Probeer je eens in te denken hoeveel Vader God van zijn Zoon Jezus houdt.
Ze vormen een unieke eenheid; dat zie je al bij de schepping, als God zegt: ‘Laten wij mensen maken’ (Gen. 1:26). Dat doen ze dus samen, Jezus en God de Vader.
Ze hebben volmaakt plezier in elkaar. In Spreuken 8, waar de Zoon oplicht als de Wijsheid, noemt Hij zichzelf ‘Gods lieveling’, die gelukkig is in Gods nabijheid. ‘Ik was zijn lieveling, een bron van vreugde, elke dag opnieuw. Ik was altijd verheugd in zijn aanwezigheid.’ (Spr. 8:30).

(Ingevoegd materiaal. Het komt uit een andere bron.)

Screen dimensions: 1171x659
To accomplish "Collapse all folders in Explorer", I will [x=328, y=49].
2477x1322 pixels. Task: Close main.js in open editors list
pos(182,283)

Als Jezus op aarde verschijnt, noemt God Hem op zijn beurt zijn geliefde Zoon. ‘In hem vind ik vreugde,’ zegt Hij (Mat. 3:17).

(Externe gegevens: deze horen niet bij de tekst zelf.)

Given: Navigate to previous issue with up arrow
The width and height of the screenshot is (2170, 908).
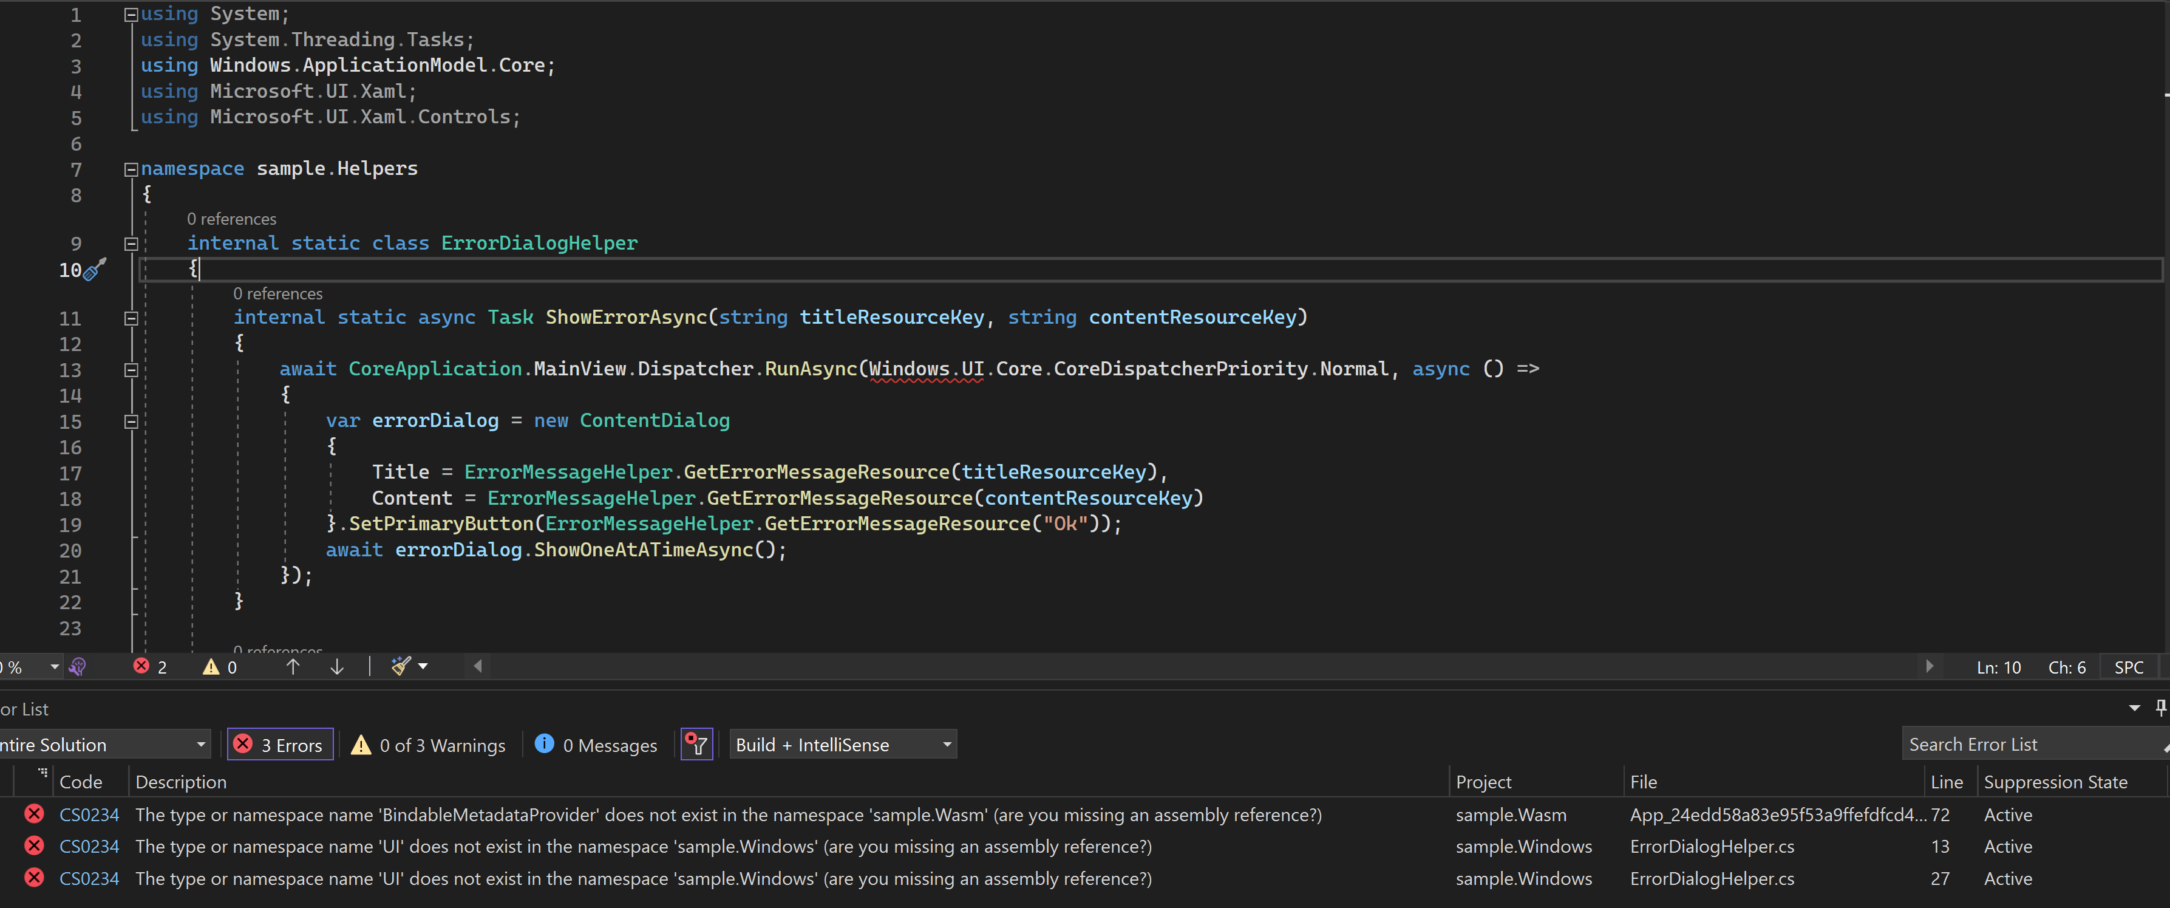Looking at the screenshot, I should point(292,666).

In het optreden van Jezus zie je die unieke eenheid met de Vader ook weer. Hij is er altijd op uit om zijn Vader te eren. Andersom staat de Vader vierkant achter Hem met al zijn kracht en zegen, om Hem te bevestigen als zijn Zoon. Je ziet een volmaakte liefdesrelatie tussen Vader en Zoon, die voortdurend versterkt wordt in hun eenheid van denken en doen, hun streven, beslissen en spreken.
Als je Jezus ziet, zie je hoeveel de Vader van Hem houdt. En als je Hem ziet, zie je ook hoeveel de Vader van jou en mij houdt. Ja, echt. Want Jezus betrekt ons in die liefde. Hij zegt dat de Vader precies dezelfde liefde voor Hém koestert als Hij voor jou en mij heeft.
‘Ik in hen en u in mij (...) dat u hen liefhad zoals u mij liefhad’ (Joh. 17:23).
Blijkbaar kunnen onze miskleunen en tekorten die liefde niet negatief beïnvloeden, zodra we in Jezus zijn. Wat een liefde!